Il s’en alla de ce lieu a Nantes pour quelque affaire de piété; de là il passa à Luçon, à dessein de continuer son voyage à Saintes, et puis en Guienne pour y continuer la visite des maisons de sa Congrégation. Mais ayant reçu ordre exprès de la reine de s’en revenir à Paris où le roi était alors retourné: il s’en vint à Richelieu, où il tomba malade; ce que Mme la duchesse d’Aiguillon ayant su, elle lui envoya un petit carrosse avec deux de ses chevaux et un de ses cochers, pour le ramener aussitôt qu’il serait en état de se mettre en chemin; on lui avait donné longtemps auparavant même carrosse à cause de l’incommodité de ses jambes, ce dont néanmoins il n’avait point voulu se servir.

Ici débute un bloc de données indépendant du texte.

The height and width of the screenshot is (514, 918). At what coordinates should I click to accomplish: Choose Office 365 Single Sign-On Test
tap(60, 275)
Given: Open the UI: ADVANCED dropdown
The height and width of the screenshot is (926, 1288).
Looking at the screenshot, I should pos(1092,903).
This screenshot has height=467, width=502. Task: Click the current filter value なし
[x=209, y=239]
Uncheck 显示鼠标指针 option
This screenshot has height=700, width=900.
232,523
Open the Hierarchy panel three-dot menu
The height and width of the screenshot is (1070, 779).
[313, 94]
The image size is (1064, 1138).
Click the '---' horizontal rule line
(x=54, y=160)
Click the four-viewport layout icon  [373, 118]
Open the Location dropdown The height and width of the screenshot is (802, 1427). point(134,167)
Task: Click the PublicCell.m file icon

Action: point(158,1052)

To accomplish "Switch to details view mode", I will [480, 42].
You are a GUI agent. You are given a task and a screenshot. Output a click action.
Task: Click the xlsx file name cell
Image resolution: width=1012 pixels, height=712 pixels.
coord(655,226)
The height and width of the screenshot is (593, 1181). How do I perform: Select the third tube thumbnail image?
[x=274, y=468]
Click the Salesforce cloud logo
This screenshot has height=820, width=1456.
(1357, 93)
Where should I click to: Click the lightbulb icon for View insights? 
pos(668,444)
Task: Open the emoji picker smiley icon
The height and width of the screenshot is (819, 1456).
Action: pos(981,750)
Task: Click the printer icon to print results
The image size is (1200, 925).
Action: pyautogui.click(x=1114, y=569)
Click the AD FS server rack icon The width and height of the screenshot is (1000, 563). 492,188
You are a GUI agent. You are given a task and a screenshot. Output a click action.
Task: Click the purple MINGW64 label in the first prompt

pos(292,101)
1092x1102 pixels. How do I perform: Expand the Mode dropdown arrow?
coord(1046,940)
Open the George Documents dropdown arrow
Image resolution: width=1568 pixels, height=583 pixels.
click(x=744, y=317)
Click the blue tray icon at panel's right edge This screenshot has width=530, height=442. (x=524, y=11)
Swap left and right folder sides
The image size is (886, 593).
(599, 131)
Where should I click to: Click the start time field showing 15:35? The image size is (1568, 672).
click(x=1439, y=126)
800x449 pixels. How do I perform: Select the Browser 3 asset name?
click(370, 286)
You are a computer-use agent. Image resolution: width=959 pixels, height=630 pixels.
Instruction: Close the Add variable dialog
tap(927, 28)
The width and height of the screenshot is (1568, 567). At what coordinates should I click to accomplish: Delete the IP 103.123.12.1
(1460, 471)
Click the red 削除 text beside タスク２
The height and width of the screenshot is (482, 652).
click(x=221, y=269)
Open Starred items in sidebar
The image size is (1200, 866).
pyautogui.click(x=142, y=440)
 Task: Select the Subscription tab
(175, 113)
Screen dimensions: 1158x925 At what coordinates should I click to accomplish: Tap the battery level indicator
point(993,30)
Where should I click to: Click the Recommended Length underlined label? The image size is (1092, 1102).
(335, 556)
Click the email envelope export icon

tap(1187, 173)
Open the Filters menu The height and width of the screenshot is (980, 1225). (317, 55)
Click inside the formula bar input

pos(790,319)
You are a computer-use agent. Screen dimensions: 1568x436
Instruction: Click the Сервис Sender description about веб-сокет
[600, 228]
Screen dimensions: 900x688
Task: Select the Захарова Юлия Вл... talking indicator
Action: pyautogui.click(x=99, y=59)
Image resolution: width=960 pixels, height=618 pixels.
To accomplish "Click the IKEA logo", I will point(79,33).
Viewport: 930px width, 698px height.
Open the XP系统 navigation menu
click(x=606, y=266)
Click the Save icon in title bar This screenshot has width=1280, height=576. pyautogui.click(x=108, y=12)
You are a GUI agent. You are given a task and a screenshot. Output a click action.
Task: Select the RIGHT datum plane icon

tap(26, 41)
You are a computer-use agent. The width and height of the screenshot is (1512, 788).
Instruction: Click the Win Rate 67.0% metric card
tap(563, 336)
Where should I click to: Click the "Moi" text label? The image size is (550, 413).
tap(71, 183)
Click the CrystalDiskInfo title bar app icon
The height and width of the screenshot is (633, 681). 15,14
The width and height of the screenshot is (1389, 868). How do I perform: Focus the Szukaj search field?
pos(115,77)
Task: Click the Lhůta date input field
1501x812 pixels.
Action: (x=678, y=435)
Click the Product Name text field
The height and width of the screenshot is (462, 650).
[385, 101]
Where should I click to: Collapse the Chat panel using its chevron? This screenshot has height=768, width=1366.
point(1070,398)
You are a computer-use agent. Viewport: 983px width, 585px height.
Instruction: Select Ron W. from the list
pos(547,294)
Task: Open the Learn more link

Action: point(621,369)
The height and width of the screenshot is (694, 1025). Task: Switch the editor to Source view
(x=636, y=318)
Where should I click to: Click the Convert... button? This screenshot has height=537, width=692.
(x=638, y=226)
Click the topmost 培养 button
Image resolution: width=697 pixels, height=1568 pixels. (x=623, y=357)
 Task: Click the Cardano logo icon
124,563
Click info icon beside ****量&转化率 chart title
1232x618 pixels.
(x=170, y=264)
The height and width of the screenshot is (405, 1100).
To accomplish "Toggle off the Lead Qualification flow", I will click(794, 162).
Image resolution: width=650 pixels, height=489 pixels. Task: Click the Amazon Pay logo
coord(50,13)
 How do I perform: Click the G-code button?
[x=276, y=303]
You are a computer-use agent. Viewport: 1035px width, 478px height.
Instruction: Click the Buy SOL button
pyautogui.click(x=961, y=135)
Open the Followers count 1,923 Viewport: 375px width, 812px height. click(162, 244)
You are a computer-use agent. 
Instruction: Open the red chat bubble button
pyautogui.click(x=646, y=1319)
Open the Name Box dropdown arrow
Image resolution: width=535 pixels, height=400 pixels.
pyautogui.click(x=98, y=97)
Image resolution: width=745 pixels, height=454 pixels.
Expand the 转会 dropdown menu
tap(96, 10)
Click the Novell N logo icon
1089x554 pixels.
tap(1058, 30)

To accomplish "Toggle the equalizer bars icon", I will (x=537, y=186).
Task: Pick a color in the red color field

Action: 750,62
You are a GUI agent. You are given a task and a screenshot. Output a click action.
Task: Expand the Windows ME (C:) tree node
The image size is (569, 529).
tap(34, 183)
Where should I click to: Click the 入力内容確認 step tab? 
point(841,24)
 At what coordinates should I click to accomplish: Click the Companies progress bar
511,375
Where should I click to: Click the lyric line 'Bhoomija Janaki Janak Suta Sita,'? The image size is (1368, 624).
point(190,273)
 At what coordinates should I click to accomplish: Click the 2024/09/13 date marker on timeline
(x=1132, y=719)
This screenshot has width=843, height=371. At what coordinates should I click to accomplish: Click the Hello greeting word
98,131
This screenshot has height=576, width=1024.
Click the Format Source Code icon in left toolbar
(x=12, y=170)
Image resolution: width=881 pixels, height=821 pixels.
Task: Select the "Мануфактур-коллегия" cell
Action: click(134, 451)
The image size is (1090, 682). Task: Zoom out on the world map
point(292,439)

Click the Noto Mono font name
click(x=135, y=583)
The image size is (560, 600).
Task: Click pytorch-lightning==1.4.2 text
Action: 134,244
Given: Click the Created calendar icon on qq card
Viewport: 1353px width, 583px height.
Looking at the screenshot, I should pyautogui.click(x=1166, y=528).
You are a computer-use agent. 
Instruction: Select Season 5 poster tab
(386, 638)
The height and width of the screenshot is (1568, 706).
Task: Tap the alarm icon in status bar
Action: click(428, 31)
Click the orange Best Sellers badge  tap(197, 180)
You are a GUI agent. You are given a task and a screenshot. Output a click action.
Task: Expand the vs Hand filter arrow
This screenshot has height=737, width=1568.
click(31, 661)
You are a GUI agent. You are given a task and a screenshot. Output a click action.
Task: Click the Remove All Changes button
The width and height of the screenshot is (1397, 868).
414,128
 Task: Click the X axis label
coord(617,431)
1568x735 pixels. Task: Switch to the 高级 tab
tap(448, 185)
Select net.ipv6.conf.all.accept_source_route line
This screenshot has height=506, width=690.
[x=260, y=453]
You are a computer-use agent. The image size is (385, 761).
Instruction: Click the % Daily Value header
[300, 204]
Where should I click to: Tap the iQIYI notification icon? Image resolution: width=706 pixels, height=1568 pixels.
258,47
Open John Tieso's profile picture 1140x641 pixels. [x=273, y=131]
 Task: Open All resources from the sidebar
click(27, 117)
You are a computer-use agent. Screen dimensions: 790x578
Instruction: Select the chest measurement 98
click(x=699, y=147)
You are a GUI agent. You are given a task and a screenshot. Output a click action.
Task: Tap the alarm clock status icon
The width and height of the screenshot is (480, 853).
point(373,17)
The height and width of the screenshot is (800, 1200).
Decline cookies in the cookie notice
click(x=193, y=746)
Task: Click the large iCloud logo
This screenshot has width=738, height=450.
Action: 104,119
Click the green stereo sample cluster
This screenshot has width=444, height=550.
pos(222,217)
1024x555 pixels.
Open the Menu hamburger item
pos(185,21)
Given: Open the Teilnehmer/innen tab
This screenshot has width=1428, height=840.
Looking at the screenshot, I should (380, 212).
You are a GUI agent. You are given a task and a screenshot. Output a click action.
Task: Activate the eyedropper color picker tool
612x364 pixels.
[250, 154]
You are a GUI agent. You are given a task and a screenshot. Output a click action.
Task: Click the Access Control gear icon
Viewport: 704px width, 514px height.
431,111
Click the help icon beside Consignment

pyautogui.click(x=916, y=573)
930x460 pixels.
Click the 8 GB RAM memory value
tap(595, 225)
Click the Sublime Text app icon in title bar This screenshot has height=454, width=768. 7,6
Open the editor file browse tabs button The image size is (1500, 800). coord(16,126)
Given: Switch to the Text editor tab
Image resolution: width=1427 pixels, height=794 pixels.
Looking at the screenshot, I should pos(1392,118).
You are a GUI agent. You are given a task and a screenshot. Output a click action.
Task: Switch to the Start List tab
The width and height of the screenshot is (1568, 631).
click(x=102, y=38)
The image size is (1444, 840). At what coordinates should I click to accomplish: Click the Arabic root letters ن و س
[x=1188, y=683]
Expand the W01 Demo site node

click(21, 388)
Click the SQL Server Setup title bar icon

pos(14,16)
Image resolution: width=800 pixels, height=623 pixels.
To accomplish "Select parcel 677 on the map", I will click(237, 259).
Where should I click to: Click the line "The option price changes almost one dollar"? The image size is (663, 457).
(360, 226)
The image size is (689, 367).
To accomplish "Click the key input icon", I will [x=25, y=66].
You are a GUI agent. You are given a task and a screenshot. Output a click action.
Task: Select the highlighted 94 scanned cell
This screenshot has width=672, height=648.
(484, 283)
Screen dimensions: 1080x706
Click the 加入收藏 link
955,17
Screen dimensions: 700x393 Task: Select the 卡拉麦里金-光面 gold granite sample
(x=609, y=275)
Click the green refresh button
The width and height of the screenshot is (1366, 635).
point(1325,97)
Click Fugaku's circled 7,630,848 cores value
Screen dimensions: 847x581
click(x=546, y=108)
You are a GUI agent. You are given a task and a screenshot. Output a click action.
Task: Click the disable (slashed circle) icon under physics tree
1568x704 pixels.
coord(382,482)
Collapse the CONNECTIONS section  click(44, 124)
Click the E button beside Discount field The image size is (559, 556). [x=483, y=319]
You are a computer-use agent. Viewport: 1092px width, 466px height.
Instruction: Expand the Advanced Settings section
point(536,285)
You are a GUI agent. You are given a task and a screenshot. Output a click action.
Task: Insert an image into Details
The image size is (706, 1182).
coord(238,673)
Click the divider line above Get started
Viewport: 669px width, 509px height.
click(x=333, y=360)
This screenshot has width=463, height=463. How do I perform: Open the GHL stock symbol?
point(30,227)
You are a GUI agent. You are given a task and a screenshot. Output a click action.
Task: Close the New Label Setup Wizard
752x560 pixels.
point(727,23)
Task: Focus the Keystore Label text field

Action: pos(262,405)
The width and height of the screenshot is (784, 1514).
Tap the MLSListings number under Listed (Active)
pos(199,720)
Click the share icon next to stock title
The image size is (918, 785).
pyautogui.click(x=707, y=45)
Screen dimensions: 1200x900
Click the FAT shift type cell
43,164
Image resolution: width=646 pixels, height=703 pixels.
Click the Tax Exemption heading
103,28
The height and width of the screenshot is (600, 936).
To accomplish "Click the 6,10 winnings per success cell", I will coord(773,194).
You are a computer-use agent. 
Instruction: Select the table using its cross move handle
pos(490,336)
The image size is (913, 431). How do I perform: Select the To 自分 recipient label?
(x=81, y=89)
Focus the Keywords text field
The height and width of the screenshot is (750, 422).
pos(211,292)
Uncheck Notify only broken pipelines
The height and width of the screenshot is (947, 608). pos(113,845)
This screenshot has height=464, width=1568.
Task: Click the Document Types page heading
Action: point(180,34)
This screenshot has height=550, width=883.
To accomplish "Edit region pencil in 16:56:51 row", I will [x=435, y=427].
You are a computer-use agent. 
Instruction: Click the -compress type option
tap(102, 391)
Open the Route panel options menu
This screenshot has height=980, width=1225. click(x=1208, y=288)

Il laissa en toutes les maisons qu’il visita durant ce voyage une grande consolation à ses enfants spirituels, et une très bonne odeur de l’humilité, cordialité, douceur, et de toutes les autres vertus qu’il y pratiqua, et dont il leur donna les exemples. Enfin il  retourna à Paris au mois de juillet 1649 après six mois et demi d’absence: étant arrivé il renvoya aussitôt les chevaux à Madame la duchesse d’Aiguillon avec mille remerciements; mais elle les lui fit remener, disant qu’elle les lui avait donnés pour s’en servir Il les refusa derechef, en protestant que si l’incommodité de ses jambes, qui augmentait tous les jours, ne lui permettait plus d’aller ni à pied ni a cheval, il était résolu de demeurer plutôt toute sa vie à Saint-Lazare que de se faire traîner dans un carrosse. Ce que la reine et M. l’archevêque de Paris ayant su, ils lui firent un commandement exprès d’aller en carrosse; à quoi il acquiesça, non sans une grande peine et une extrême confusion, appelant ce carrosse qui était très chétif, son ignominie, et voulant que les chevaux qui le tiraient fussent aussi employés à la charrue et à la charrette, quand il n’était pas obligé d’aller en ville. Il était alors âgé de soixante-quinze ans, et tellement incommodé qu’il avait grande peine de se lever quand il était assis; de sorte que ce n’a été que par obéissance et par nécessité qu’il s’est servi de ce pauvre carrosse, qui lui a néanmoins donné moyen de travailler avec bénédiction à diverses importantes affaires,  et de rendre plusieurs grands services à l’Eglise;ce qu’il n’aurait pu faire sans cela.